Data reformatters
To make the data handling more natural for the end-user, I want to allow that the inputs and outputs of some methods can be formatted in a more human-readable manner and closer to the definitions of the data objects. For example here:
- inputs & outputs of the custom callback functions (e.g. analyser callback)
- outputs of the generator Currently they require or return either a flattened dataframe or np.array.
We would add two formats:
- pandas dataframe but where columns correspond exactly with data objects (e.g. column name matched the data object name and a cell contains a list of values if dim>1)
- dictionary, one for each sample, containing data object names as keys. [!] Requires that object name are unique! Preferrably used only for small amounts of samples, e.g. as output of a generator.
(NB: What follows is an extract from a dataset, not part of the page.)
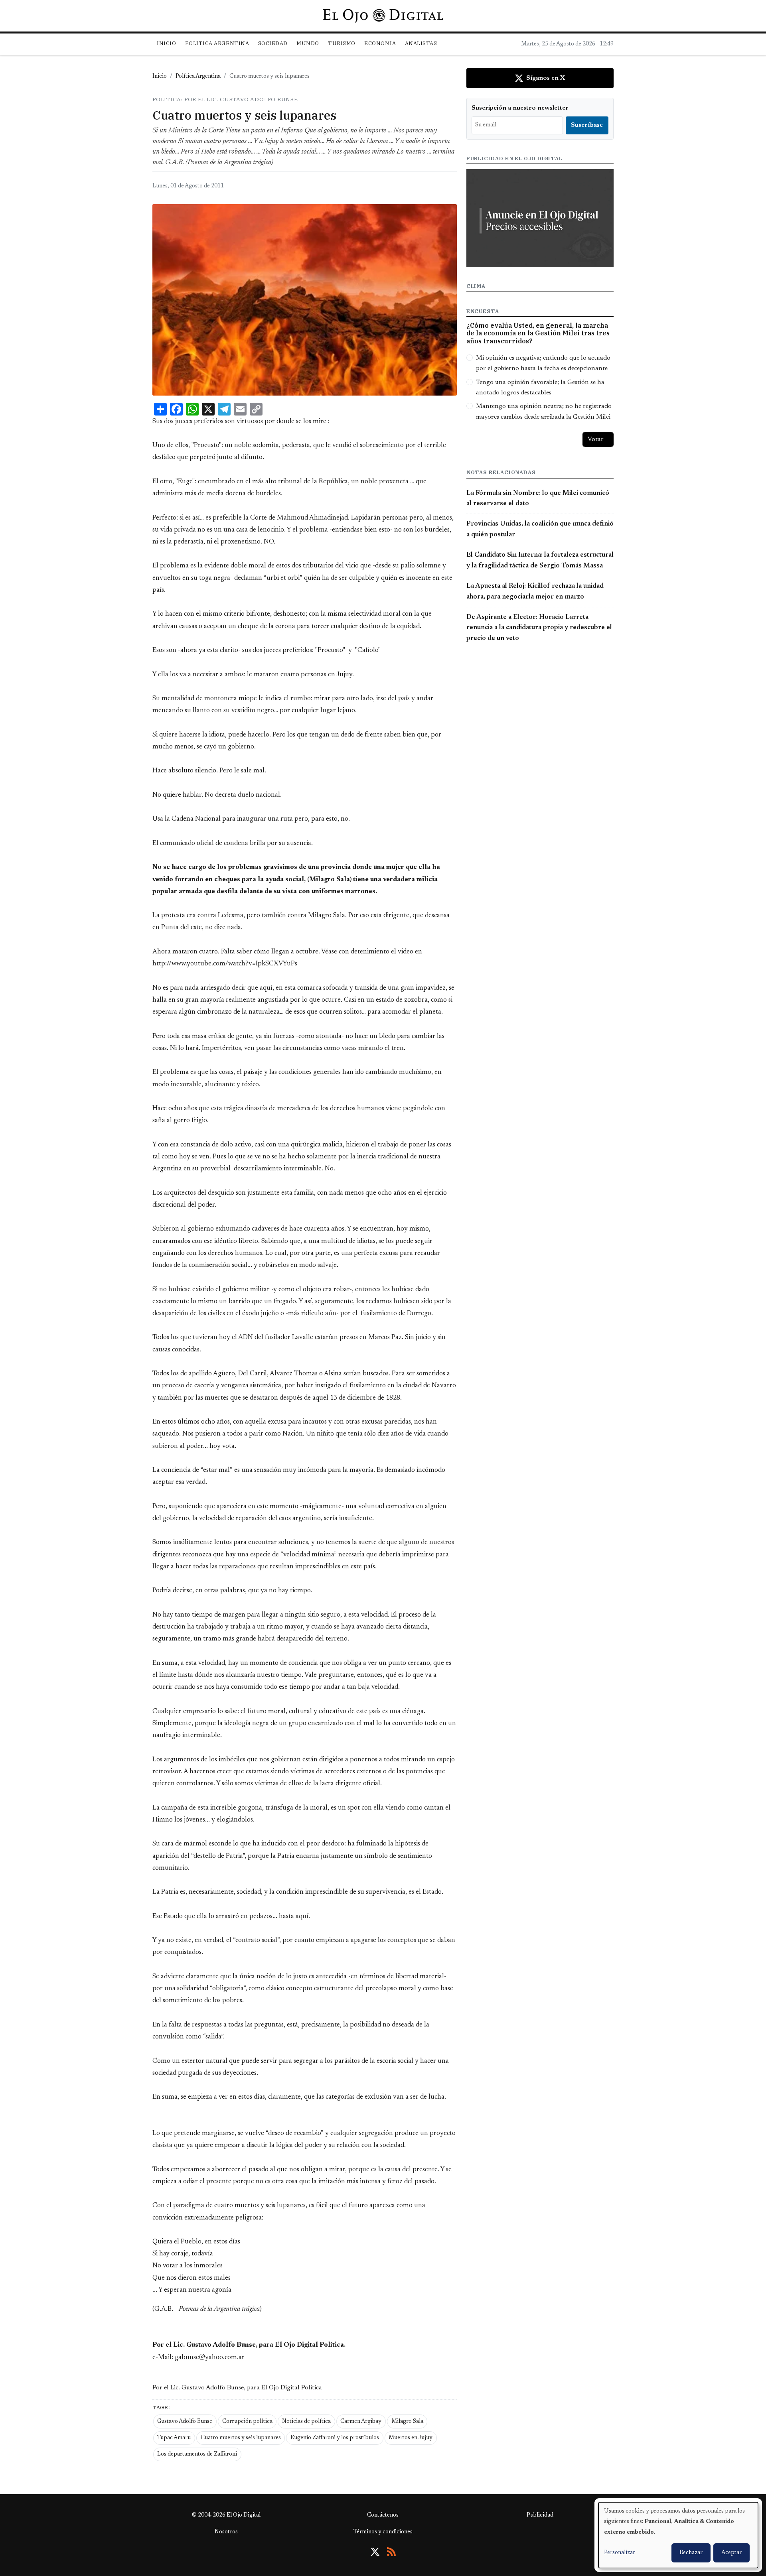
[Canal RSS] (391, 2551)
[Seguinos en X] (375, 2551)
We would also allow the user to specify the input/output format with a flag argument (dataformat
) where applicable.
Example:
AnalysisCallback('Analysis function', func_callback = \[analysis_pipeline\], dataset = dataset, dataformat = 'df')
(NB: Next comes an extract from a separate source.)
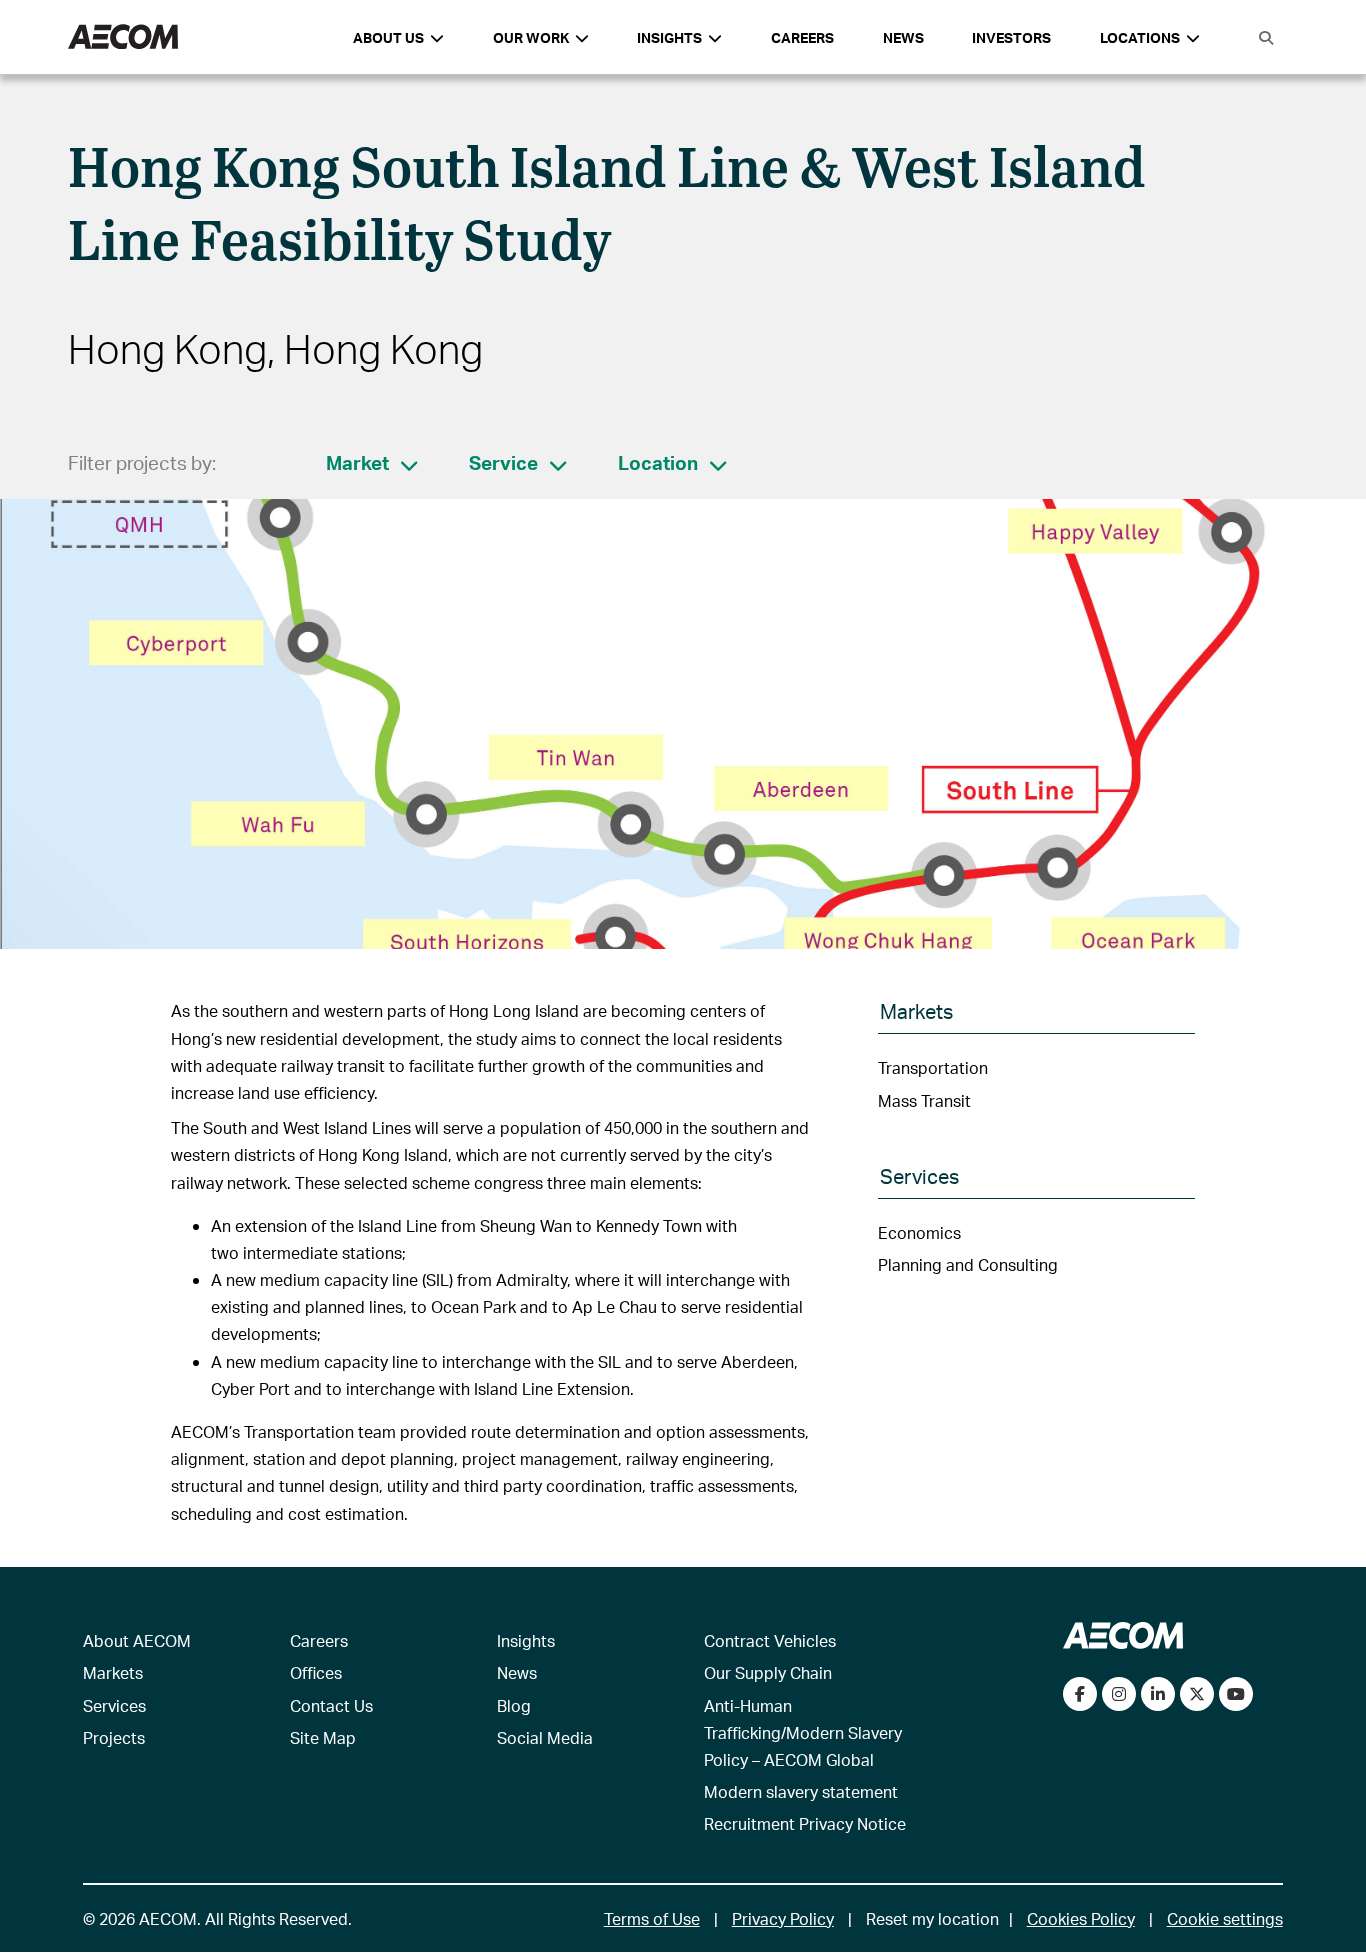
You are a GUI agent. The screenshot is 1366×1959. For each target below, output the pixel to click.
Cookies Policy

With this the user will be free to decide which input/output format is easiert to handle for them when writing the callback function.
To ease all conversions, we'll add some helper functions that convert data between the formats. See sketch in this notebook. The formats to convert from and to:
- nested list
- dataframe flattened (one value per cell only)
- dataframe with lists (a cell can contain a list of values if a dataobject is has a dimension > 1)
- list of dictionaries
In an intended usage, each row (2,3) or item in the main list (1,4) corresponds to a sample. Columns (2,3), sublists (1) or dictionary (4) contain the values of the data objects. Depending on where it's used, the data involved may be design parameters, performance attributes, requested attributes, input ML, output ML or any cherry-picked subset of data objects.